Published: December 21 2004

 

Tullow Oil has taken its spending this year to more than $1bn (£514m) with the £200m cash purchase of two North Sea gas fields from Royal Dutch/Shell and ExxonMobil.

 

The acquisitive Irish energy group said the transactions would help it take advantage of rising gas prices in the UK.

 

The purchase of the Schooner and Ketch fields is the latest example of big international oil groups disposing of non-core North Sea assets.

 

Aidan Heavey, Tullow chief executive, said he would spend £140m in the next three years to double gas production from the fields. "It is really down to what you throw at it investment wise," he said. "This will be a material asset for us, but isn't for Shell and Exxon, who don't own the local pipeline infrastructure and are isolated."

 

Mr Heavey said Shell and Exxon had recovered 23 per cent of the 1,500bn cu ft of gas from the fields, and the usual level for a gas basin was 50 per cent.

 

The Schooner and Ketch fields are part of the Caister-Murdoch System, a pipeline infrastructure in the southern area of the North Sea.
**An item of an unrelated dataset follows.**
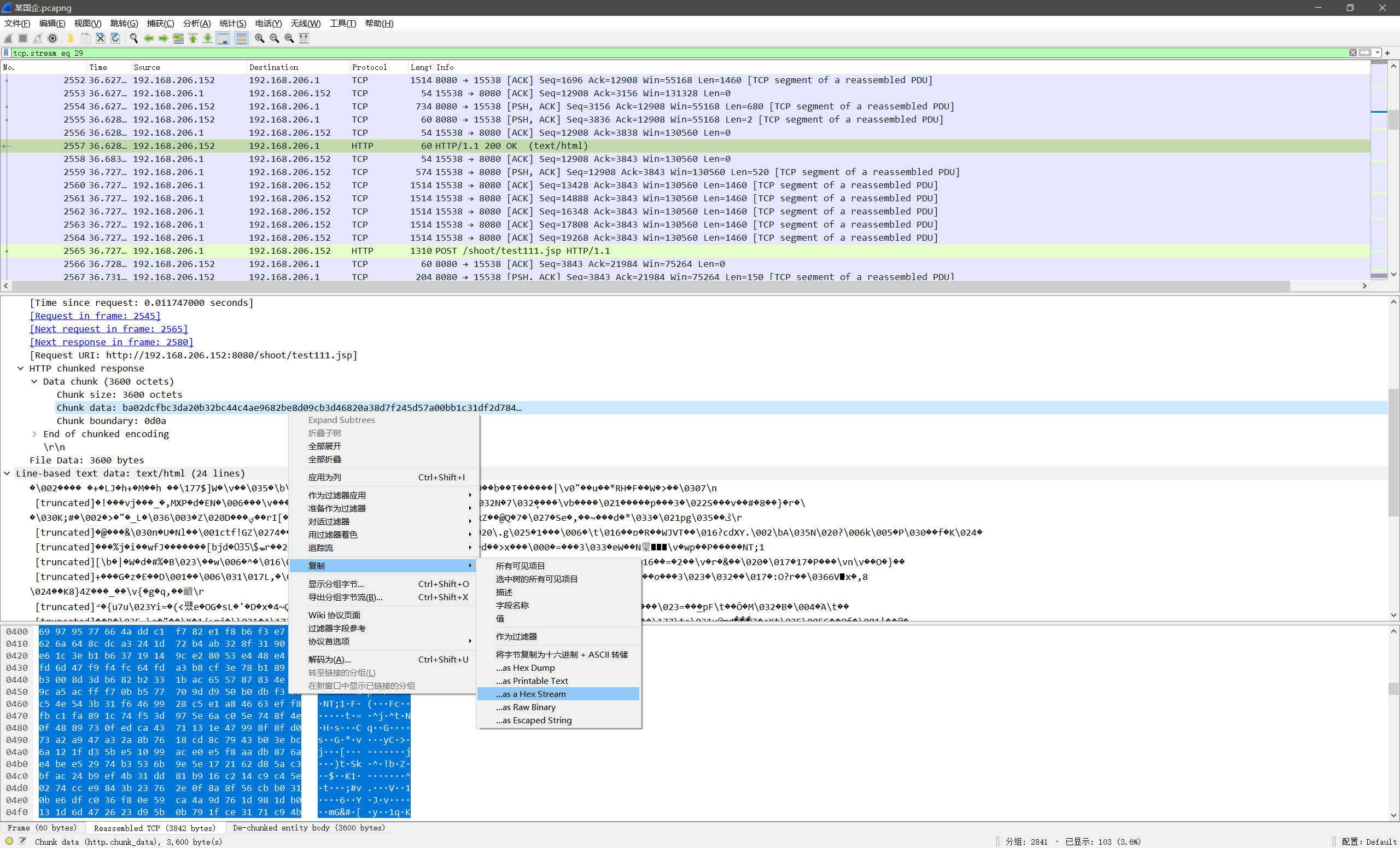The height and width of the screenshot is (848, 1400).
Task: Collapse the Line-based text data node
Action: (7, 473)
Tullow already owns stakes in several fields in the Caister-Murdoch area, and a share of the pipeline system.

 

The company is paying about $7.60 per barrel of oil equivalent for the fields, depending on recovery rates, which Mr Heavey said compared favourably with a similar acquisition from BP four years ago. He said Tullow, which paid £317m for Energy Africa and its west African assets in May, was pursuing "aggressively" other North Sea gas deals.

 

Tullow's shares rose 3.8 per cent to 150p yesterday.

 

* Separately, Shell has extended by 32 years a production deal with the Oman government, which was due to expire in 2012. Oman is Shell's fourth-biggest oil producing region after the US, Nigeria and the UK, and accounts for about 269,000 barrels a day of its global production.